2) It needs a motif, theme, plot or characters that are universal. It must be able to be read by anyone: anyone should also be able to read it and get something mindful out of it. A couple examples are love and hate; life and death; faith; hope; any other emotion or phenomenon that any person in society can possibly connect with or simply understand.
3) It has to teach something: a moral, a thought, a movement, etc.
4) Finally, the story must stand the test of time: no matter how old the story is, it can never be erased from our minds nor can it ever lose it's meaning.

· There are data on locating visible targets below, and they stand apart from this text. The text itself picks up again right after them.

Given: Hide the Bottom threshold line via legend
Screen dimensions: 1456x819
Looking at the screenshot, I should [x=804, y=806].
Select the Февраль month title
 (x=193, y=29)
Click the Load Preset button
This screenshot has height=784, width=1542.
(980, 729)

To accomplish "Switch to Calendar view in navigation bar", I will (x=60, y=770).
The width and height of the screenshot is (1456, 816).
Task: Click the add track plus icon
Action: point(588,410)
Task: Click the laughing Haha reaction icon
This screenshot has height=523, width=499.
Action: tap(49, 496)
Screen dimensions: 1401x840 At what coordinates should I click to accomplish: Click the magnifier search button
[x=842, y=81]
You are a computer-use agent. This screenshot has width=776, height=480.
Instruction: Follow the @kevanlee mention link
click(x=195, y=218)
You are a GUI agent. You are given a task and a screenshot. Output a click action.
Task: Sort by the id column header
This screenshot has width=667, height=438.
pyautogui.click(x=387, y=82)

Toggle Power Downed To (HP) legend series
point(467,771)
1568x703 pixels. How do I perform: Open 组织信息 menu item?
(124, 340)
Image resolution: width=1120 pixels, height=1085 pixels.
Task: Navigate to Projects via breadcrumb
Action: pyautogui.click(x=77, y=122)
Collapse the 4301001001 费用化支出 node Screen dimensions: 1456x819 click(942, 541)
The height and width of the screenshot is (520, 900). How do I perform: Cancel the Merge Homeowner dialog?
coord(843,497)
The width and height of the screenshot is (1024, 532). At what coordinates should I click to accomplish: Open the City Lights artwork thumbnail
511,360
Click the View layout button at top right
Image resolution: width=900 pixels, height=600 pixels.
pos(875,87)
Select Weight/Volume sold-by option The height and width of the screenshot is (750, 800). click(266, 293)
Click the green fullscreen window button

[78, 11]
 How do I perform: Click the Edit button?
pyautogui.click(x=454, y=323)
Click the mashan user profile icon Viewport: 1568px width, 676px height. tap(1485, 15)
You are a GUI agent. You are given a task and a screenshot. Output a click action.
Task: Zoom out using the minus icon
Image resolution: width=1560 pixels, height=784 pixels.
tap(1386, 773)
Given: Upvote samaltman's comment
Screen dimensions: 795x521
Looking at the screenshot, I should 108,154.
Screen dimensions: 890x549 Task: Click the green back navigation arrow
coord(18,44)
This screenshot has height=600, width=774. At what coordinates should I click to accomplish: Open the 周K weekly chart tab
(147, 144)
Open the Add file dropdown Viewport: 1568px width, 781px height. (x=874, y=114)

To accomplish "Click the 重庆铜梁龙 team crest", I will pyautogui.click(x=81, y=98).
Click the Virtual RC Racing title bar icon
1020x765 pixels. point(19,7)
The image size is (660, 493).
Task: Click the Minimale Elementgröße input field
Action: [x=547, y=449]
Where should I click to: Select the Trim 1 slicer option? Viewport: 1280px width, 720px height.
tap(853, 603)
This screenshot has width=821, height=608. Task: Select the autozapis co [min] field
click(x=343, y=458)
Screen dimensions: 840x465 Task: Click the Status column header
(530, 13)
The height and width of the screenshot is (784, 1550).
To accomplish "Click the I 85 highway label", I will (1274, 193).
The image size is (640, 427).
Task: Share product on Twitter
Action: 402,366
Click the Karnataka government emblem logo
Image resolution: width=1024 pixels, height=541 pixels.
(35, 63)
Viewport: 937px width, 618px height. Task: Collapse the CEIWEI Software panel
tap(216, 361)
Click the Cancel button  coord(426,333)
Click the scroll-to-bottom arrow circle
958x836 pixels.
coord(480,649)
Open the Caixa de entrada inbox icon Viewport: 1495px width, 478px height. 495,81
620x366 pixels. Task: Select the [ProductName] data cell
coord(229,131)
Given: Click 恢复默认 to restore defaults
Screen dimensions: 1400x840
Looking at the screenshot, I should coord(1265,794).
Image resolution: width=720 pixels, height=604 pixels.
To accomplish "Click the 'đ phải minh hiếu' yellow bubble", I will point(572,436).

Now these may vary from scholar to scholar but these are some of the more general guidelines that can be applied to most, if not all. Plus, directors and producer, and the whole movie business, just wants to make money on something already created so they don't have to do the work. Since they're classics, the public wants to see how good or how bad that director did on the movie.
Here are a couple of stories turned into movies . . .
A Christmas Carol
by Charles Dickens
Published 1843
Alice In Wonderland
by Lewis Carroll
Published 1865
Les Miserables
by Victor Hugo
Published 1862
Other times 19th century stories are parodied into movies, cartoons, songs, etc. One movie that incorporate several stories is "The League of Extraordinary Gentlemen."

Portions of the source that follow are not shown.